Section 1415(l) states that the IDEA shall not restrict the ability to seek “remedies” under other federal laws protecting the rights of children with disabilities, with one exception: before filing suit under other federal laws seeking “relief” that is also available under the IDEA, the IDEA administrative dispute resolution procedures must be exhausted. Sturgis filed a motion to dismiss, arguing that § 1415(l) of the IDEA barred the Perez family from bringing an ADA claim. The school district asserted that § 1415(l) requires plaintiffs to exhaust administrative process before pursuing a suit under another federal law if that suit seeks relief for the same underlying harm the IDEA exists to address. Thus, the school district’s reading would bar Miguel’s ADA suit because he sought relief under the IDEA and settled before exhausting the IDEA’s § 1415 remedial process. 

The Perez family disagreed with this interpretation, instead arguing that § 1415(l) requires exhaustion of the administrative process only when pursuing a suit under another federal law for remedies IDEA also provides. Accordingly, the exhaustion requirement would not apply to his ADA complaint, which seeks only compensatory damages, because the IDEA does not provide this kind of remedy. 

Writing for a unanimous Court, Justice Gorsuch adopted the Perez family’s interpretation. The Court first emphasized that the administrative exhaustion requirement of § 1415(l) applies only to suits that “see[k] relief . . . also available under” the IDEA. Then, the Court clarified that this interpretation of § 1415 treats the words “remedies” and “relief” as synonymous, and found this to be justified because the IDEA treats them as synonyms elsewhere in the statute. Accordingly, although the Perez family sought redress for the same underlying harm in both the IDEA settlement and the ADA lawsuit, the § 1415(l) exhaustion requirement did not bar the lawsuit because the damages remedy sought in the lawsuit was not available under the IDEA. Thus, the Supreme Court held that § 1415(l) of the IDEA does not preclude Miguel’s ADA lawsuit. 

The Court’s decision in Perez v. Sturgis strengthens the practical value of the right of students with disabilities to a free and appropriate public education by widening the remedies available to vindicate this right.

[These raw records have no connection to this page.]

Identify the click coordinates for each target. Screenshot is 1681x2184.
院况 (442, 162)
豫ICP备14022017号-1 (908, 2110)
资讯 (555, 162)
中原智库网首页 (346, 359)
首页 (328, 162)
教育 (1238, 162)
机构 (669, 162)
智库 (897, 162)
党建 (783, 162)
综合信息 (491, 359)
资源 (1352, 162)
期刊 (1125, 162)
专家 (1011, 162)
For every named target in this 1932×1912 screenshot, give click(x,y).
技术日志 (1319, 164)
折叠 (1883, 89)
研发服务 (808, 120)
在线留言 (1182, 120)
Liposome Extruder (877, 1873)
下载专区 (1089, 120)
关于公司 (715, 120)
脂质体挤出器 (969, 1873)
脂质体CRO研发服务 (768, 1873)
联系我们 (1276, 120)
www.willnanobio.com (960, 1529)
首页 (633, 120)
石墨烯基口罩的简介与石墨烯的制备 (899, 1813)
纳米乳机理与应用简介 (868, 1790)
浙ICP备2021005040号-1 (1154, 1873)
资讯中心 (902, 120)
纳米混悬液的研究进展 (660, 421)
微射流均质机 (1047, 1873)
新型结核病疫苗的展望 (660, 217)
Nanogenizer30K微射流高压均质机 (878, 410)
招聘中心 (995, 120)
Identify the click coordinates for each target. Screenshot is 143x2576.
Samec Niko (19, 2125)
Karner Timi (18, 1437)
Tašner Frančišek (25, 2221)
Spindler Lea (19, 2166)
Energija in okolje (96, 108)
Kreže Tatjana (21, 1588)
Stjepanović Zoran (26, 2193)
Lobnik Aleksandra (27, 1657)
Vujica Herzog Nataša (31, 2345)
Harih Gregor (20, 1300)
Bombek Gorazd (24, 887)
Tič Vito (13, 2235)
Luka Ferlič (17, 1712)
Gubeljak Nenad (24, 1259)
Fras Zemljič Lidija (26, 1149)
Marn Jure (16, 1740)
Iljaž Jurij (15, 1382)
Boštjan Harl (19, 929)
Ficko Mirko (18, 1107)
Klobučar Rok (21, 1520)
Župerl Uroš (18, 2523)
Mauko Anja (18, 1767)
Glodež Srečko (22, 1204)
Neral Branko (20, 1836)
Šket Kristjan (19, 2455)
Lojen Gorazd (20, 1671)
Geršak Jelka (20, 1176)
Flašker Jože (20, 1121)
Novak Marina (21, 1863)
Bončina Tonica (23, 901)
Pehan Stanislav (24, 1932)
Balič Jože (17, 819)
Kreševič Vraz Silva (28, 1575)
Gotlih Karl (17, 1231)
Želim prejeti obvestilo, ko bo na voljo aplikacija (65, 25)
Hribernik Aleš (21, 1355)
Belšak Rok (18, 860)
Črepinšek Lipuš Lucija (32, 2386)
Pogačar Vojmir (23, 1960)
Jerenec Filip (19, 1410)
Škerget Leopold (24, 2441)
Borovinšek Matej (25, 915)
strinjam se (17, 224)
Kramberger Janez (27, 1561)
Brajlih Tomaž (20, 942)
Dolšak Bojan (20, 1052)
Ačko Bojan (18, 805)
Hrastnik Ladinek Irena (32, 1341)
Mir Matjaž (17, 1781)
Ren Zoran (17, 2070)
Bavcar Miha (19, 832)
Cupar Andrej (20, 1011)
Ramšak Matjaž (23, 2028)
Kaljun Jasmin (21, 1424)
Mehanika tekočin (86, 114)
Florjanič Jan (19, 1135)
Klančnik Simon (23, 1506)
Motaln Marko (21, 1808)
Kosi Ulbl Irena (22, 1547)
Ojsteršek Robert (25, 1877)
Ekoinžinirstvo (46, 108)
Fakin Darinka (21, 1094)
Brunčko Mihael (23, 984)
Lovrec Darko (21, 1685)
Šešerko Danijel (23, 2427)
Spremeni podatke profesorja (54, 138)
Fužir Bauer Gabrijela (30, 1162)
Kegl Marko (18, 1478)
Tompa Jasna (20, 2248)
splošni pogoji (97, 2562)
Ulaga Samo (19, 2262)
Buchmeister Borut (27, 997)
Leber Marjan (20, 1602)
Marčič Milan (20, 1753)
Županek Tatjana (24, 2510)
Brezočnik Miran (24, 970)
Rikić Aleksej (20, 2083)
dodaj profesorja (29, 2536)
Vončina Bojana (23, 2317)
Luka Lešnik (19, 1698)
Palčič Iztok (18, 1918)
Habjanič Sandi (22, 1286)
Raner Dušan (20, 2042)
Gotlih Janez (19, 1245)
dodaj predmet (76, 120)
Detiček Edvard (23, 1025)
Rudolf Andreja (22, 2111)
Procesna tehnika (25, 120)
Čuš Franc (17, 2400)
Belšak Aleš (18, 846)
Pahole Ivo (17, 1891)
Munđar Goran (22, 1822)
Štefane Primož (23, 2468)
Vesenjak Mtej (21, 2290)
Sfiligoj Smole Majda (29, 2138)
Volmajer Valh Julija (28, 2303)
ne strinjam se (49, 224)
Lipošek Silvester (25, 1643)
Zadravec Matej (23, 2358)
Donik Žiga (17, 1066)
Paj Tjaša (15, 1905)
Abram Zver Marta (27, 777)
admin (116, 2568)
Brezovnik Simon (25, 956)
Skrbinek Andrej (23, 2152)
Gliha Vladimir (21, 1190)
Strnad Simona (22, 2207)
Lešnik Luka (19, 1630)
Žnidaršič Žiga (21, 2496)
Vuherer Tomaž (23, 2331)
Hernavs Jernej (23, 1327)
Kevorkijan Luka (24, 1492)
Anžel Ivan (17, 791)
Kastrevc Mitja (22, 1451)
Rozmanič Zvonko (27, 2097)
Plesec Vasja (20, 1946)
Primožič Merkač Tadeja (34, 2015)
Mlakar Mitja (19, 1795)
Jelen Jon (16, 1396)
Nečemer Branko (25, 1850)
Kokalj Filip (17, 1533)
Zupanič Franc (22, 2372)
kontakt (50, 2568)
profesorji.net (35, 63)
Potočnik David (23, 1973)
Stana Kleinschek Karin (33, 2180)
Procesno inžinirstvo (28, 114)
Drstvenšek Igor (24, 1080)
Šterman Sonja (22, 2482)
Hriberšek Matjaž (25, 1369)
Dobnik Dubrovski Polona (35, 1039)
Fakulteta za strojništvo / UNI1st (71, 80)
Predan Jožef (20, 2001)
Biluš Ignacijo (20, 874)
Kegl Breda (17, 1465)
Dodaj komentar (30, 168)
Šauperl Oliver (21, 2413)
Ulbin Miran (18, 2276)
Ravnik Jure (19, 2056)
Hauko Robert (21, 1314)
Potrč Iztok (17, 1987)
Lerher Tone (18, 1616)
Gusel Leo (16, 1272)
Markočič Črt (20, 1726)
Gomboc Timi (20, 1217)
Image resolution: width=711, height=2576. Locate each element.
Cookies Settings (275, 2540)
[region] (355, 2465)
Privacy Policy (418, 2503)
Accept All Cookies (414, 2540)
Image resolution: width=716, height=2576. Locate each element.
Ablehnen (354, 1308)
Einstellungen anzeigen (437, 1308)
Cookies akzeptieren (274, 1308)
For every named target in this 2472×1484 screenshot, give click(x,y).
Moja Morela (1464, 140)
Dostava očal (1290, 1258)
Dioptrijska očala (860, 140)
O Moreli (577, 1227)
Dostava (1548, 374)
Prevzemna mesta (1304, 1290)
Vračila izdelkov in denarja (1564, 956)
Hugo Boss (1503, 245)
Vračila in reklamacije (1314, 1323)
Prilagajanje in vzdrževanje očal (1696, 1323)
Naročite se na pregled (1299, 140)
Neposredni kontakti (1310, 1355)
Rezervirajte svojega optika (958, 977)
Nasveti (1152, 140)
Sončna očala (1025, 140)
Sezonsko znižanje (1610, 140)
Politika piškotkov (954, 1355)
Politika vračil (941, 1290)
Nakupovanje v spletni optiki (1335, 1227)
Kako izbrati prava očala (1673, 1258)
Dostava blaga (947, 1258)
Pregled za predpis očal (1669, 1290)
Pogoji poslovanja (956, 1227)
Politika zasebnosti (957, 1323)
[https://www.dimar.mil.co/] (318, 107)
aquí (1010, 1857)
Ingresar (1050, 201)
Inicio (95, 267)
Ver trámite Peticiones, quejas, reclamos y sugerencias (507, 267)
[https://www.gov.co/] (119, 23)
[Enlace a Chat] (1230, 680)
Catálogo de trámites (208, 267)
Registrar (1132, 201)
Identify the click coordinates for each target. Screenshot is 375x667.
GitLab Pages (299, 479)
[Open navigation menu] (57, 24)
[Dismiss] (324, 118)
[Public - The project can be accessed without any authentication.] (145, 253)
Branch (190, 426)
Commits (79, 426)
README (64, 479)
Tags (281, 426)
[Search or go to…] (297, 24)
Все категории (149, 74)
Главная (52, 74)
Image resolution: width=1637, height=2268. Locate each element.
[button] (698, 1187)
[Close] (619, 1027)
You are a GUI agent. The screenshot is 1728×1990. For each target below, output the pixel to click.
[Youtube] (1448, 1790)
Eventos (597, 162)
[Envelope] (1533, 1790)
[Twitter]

Students who are denied a free and appropriate public school education, as mandated by the IDEA, can now pursue monetary damages under non-IDEA civil rights laws, in addition to pursuing injunctive relief through IDEA administrative procedures. The power dynamic between students with disabilities and their families and school districts has shifted; students now affirmatively hold the tools necessary to remedy violations of their educational rights.